Low-level encoding helpers
Two functions are exported for rare cases where you want to hand-build a message:
encodeCompactU64(value)
import { encodeCompactU64 } from "@ryvonetwork/sdk";
encodeCompactU64(1_000_000); // => [192, 132, 61]
Seven data bits per byte, continuation bit in the MSB. Matches the encoding used inside ryvo-cmt-v5 and clearing-round messages. Returns a number[].
sha256Bytes(data)
import { sha256Bytes } from "@ryvonetwork/sdk";
const digest = sha256Bytes(Buffer.from("hello"));
Returns a number[] of length 32. Uses Node’s built-in crypto.createHash, so it works in any Node-compatible runtime (Node ≥ 18, Bun, Deno with the Node compat layer, or Next.js server components).

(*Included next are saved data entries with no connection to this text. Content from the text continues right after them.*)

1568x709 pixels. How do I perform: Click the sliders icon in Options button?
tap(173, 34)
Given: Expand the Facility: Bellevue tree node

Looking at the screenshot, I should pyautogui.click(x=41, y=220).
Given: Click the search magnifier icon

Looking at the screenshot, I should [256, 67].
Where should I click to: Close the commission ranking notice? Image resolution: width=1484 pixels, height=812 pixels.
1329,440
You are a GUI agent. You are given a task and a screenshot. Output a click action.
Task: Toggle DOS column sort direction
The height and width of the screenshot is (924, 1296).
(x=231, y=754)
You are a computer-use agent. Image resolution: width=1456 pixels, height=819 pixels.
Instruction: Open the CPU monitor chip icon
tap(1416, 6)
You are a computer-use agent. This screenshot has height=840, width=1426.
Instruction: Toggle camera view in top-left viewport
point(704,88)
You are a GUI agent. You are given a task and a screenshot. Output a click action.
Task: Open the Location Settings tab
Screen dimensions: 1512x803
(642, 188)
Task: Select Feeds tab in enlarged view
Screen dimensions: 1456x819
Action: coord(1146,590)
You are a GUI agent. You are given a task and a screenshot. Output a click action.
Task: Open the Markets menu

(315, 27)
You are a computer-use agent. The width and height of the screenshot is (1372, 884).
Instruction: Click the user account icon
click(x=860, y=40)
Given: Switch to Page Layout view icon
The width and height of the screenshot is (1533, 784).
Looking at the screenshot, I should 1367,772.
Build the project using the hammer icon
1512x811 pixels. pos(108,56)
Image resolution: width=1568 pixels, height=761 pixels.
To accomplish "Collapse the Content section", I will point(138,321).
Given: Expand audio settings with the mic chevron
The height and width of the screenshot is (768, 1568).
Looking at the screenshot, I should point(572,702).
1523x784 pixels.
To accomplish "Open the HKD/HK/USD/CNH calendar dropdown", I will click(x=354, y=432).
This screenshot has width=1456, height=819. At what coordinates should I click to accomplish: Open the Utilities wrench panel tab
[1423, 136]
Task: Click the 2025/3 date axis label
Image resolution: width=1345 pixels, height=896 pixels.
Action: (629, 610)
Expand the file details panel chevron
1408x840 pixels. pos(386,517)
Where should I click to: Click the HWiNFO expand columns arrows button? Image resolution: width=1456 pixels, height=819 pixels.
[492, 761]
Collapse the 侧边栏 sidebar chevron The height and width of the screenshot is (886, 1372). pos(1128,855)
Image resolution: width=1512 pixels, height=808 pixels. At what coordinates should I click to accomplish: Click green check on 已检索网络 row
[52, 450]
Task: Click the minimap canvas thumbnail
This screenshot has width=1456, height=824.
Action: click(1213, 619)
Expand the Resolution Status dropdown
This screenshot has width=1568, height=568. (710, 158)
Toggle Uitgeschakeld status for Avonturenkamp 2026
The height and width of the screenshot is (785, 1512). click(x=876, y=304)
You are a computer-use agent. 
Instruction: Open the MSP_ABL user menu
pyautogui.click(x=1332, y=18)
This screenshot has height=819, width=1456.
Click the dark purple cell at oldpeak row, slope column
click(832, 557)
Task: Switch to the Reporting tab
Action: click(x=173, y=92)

Bundlers targeting the browser will need to shim node:crypto.
Putting it together
import {
RyvoClient,
createCommitmentMessage,
createEd25519Instruction,
deriveMessageDomain,
RYVO_CHAIN_IDS,
} from "@ryvonetwork/sdk";
const client = new RyvoClient({ provider });
const messageDomain = deriveMessageDomain(client.programId, RYVO_CHAIN_IDS.devnet);
const message = createCommitmentMessage({
messageDomain,
payerId,
payeeId,
tokenId: 2,
committedAmount: 1_000_000n,
});
const ed25519Ix = createEd25519Instruction(payerKeypair, message);
await client
.settleIndividual({
payerAccount: client.participantAddress(payerKeypair.publicKey),
payeeAccount: client.participantAddress(payeeKeypair.publicKey),
channelState: client.channelAddress(payerId, payeeId, 2),
submitter: payeeKeypair.publicKey,
})
.preInstructions([ed25519Ix])
.signers([payeeKeypair])
.rpc();
This is the minimum viable settlement transaction in @ryvonetwork/sdk. See Recipes for the full lifecycle including participant registration, channel creation, and withdrawals.